4. Supply Chain Finance

Supply chain finance, also known as supplier finance or reverse factoring, is a set of solutions that optimizes cash flow by allowing businesses to lengthen their payment terms to their suppliers while providing the option for their large and SME suppliers to get paid early. Alternatively, loans could also be offered to supply chains backed against their receivables. African banks such as Absa, Nedbank and Standard Chartered have begun to offer this form of financing in markets such as Tanzania and Mozambique. The introduction of the AfCfta means that suppliers will need working capital to be able to supply more products across the continent.

5. Export and Credit Agency Finance

This is provided by agencies who seek to promote trade and exports. Finance can be provided in the form of guarantees, loans and trade risk insurance. ECA funding can play an integral part in funding infrastructure investments. For large project finance transactions, in order for the countries to attract liquidity both from local, regional and international banks, support from Export Credit Agencies plays a key role in attracting liquidity. Therefore, credit agencies such as UKEF can help plug the liquidity and infrastructure gap. The Total LNG Project in Mozambique is the most recent deal which had significant ECA backing with eight agencies taking part in the project.

Total’s $20bn LNG Project in Mozambique received significant ECA funding.

Total’s $20bn LNG Project in Mozambique received significant ECA funding.

Trade Finance Funds

Although the services sector dominates the region’s GDP composition at 59%, this is followed by the Agriculture sector at 25%. For instance, Rwanda and Uganda rely on rain-fed agriculture for a bulk of their primary commodity exports, while in the rural communities agriculture is often the most important economic activity to alleviate poverty and inequality. To support SMEs operating in the sector, a regional revolving fund could be created to drive exports, this regional fund would be overseen by agriculture associations and key compliance operators. Organisations such as ECOWAS, the African Development Bank or the World Bank could provide financial backing or play a role in drafting a regulatory framework that is acceptable to key exporters.
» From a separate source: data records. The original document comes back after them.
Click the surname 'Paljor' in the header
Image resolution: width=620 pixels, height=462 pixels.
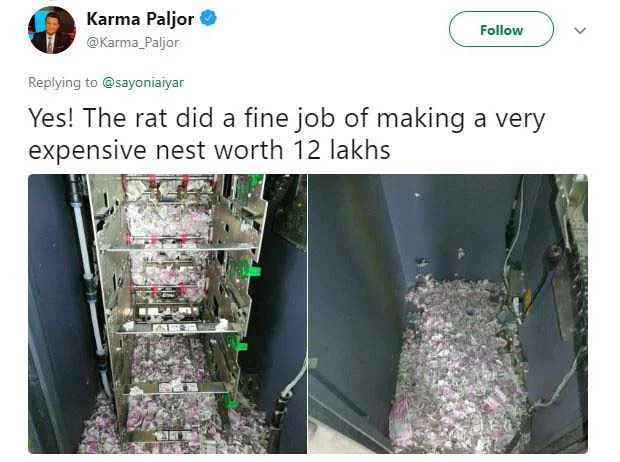170,19
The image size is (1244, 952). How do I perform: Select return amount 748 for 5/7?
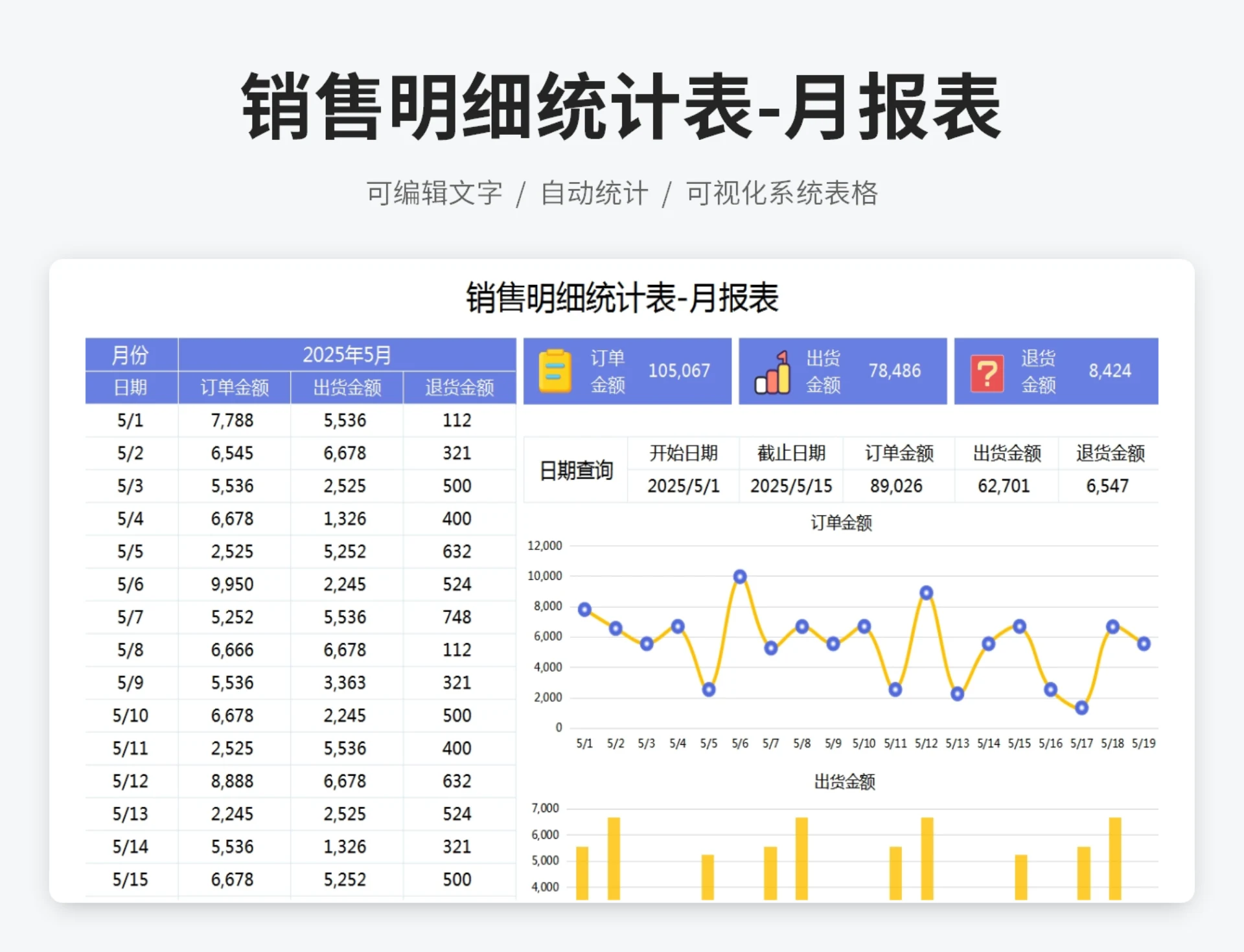459,617
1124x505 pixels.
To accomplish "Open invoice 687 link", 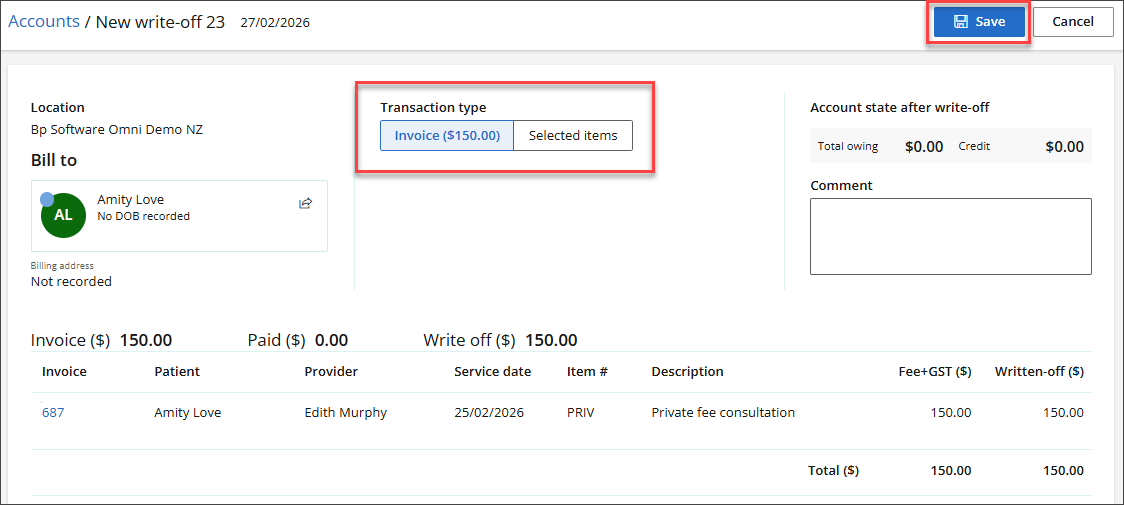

The development of a fund would also apply to other industries such as construction which accounts for 15% of the GDP composition of the region. The creation of the fund would no doubt increase the need for due diligence exercises, therefore, there is an opportunity to draw on technological innovation to aid in setting up and running the fund. For example, FinTech organizations could create an online platform that allows SMEs and supply chain providers to trade and process their invoices, trade finance providers would then have access to this and provide credit facilities based on the platform’s information. Finastra is a global FinTech company that specialises in providing FinTech solutions to banks to process trade and open up their trade solutions. The company processes 6% of global trade every day and has a presence in East Africa. This is an example of an existing company that could drive trade finance solutions by working with existing local FinTech companies to deliver an end-to-end service that spans all areas of the relevant East African community.

Areas of focus

Collaboration

To mitigate the risks of trade finance in East Africa, public and private insurers could seek to collaborate through co-insurance or re-insurance packages. Providers could also seek to provide solutions to more local providers and SMEs rather than corporate investors.

Technology

Technology can be used to drive the uptake of Trade Finance initiatives. The rise of FinTech and Blockchain organisations presents an opportunity for providers to partner with them to reduce operational costs of providing trade finance solutions due to automation in areas such as due diligence.

Regulatory

Legal frameworks in the region can be developed to increase the uptake of trade finance by SMEs, improve compliance and enforcement. With intra-regional trade being so low, there is an opportunity to draft legislation that can facilitate cross-border trade such as special economic zones.